Given passage —
..............................

Before last month's elections, imprisoned former senator Benigno Aquino was held in a small room with television, stereo, shelves of books and an adjoining bath. The guards watching over him were relatively few and friendly.

Now, according to his sister Lupita Concio, prison authorities have begun to padlock his room each night and groups of five or six - instead of the usual single guard - have begun to escort Aquino during his exercise period.

Concio herself recently also ran into fresh problems. Sheis a talented film director who won several movie and television awards. But almost immediately after the election, the government withdrew its nomination for her award-winning film "Once a Moth" to be screened this month at an international film festival at Tashkent, in the Soviet Union.

This week, Concio said she was told by her producer that she could not return to her job directing a weekly television series. The government had "banned me from TV," she quoted the producer as saying.

Since President Ferdinand Marcos' victory in a disputed national assembly election April 7, his lieutenants have jailed several key dissident leaders or canceled their jobs or overseas travel rights.

In the unhappy silence that fell over the martial law opponents here, the prospect of Vice President Mondale's visit to Manila provided hopes that the American might have some wap of rescuing them from one of the worst periods of arbitrary rule since martial law began in 1972.

When Mondale arrived for a short visit this week, he told Marcos in very diplomatic terms that Manila's relations with Washington and its ability to get aid from the U.S. Congress would suffer if Marcos did not loosen his grip on his domestic critics.

Just how the usually flexible philippine leader will react to this message is not clear. His opponents' success in getting as much as 40 percent of last month's Manila vote has seemed, for the moment, to stiffen his attitude toward internal dissent and its most important leader, Aquino.

..............................

Provided data —
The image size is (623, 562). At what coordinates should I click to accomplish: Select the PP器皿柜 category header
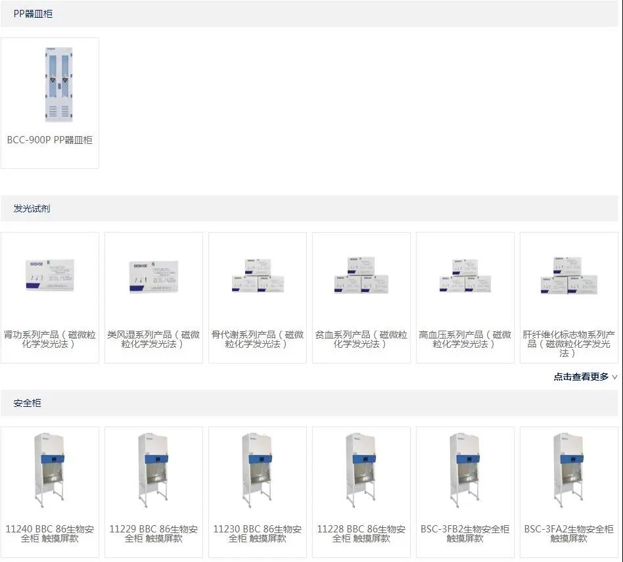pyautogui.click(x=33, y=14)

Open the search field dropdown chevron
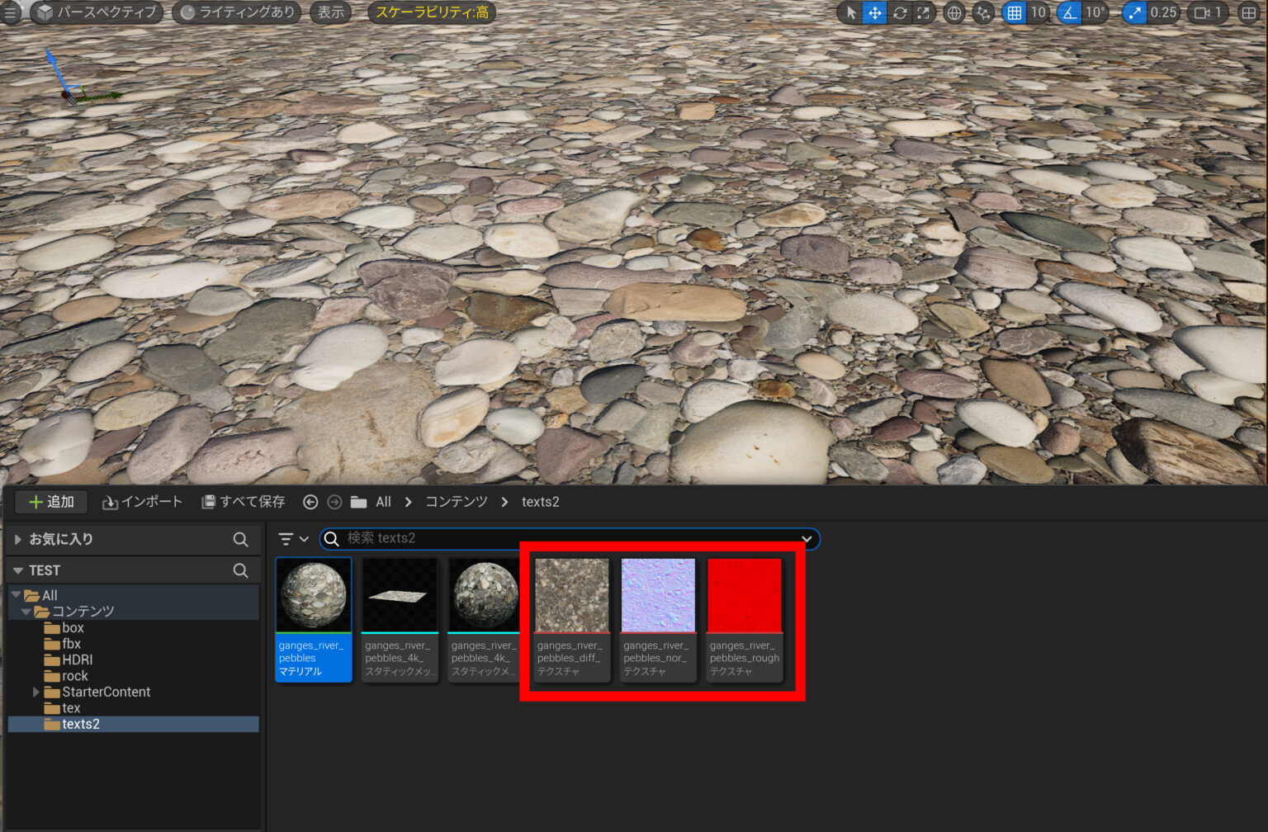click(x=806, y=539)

..............................

Short exercise — In the article on Benigno Aquino's imprisonment, how many guards now escort Aquino during his exercise period?

Solution to the exercise — Groups of five or six guards escort him, instead of the usual single guard.